Records from a collection
- Opening Delimiter -

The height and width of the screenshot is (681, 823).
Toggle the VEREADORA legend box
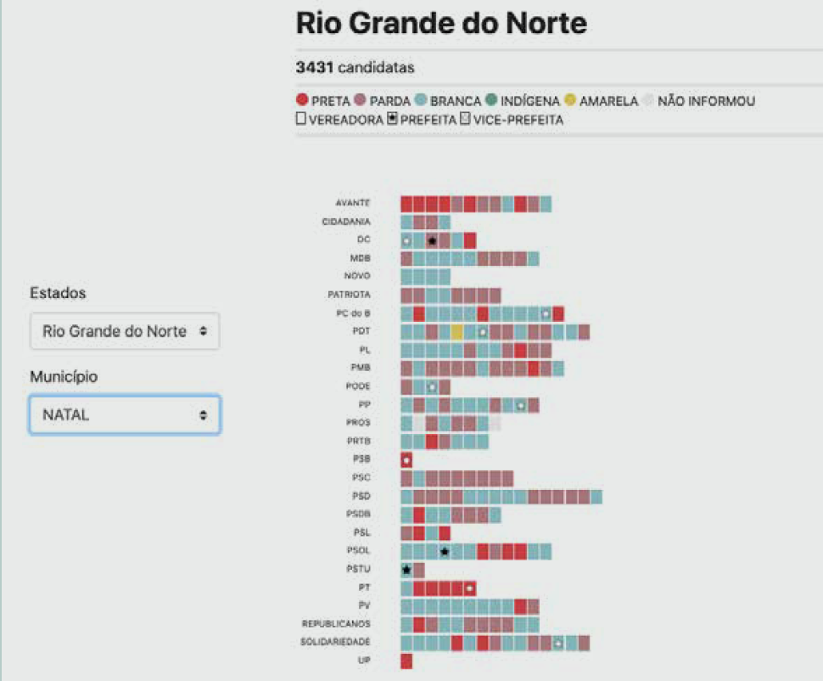(x=300, y=119)
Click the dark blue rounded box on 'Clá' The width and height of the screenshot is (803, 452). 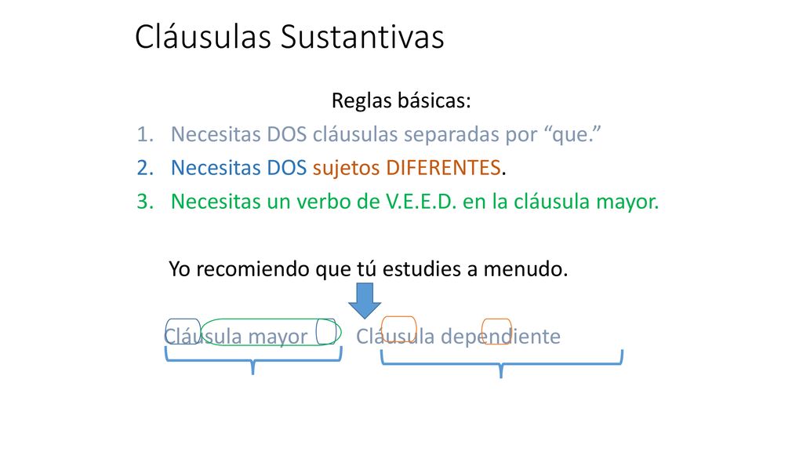[183, 331]
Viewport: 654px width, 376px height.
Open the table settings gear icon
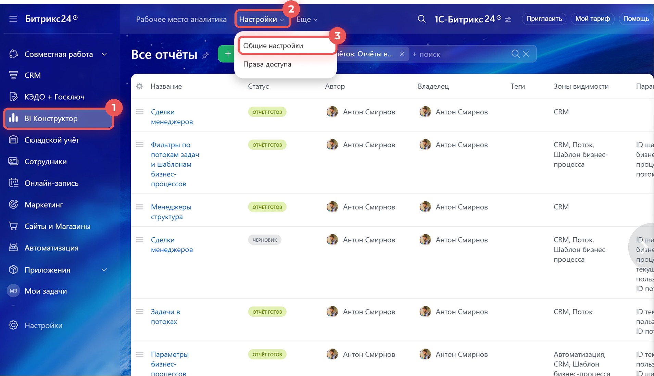pos(139,86)
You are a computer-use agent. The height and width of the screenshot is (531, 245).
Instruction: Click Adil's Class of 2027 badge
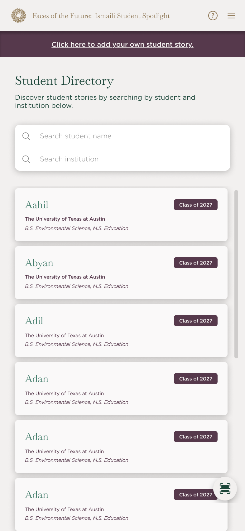(196, 321)
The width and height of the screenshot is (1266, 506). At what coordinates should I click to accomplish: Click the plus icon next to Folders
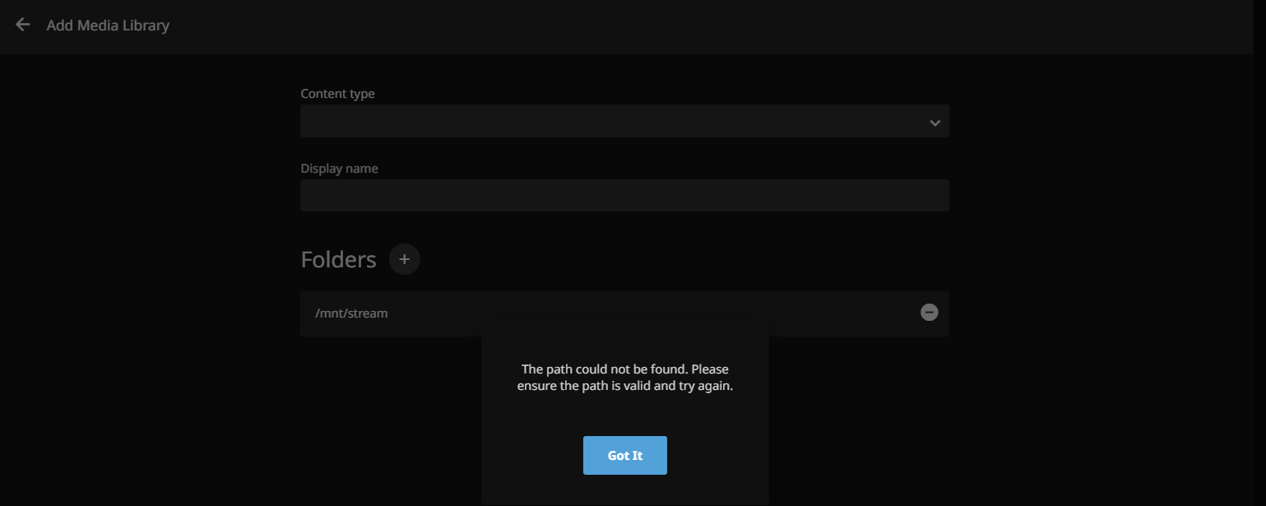point(404,259)
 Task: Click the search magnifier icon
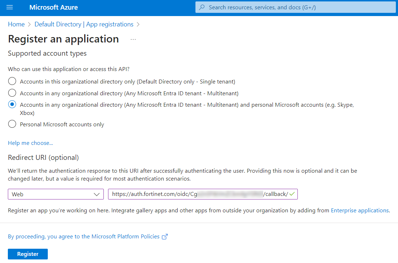[202, 7]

- Closing Delimiter -

◆ Activity: All that is required is the lines from the line containing "The width and height of the screenshot is (1266, 506)." through the end of the records above, copied exactly, and none of the pictures.

◆ Written solution:
The width and height of the screenshot is (1266, 506). At what coordinates should I click to accomplish: Click the plus icon next to Folders
point(404,259)
 Task: Click the search magnifier icon
[202, 7]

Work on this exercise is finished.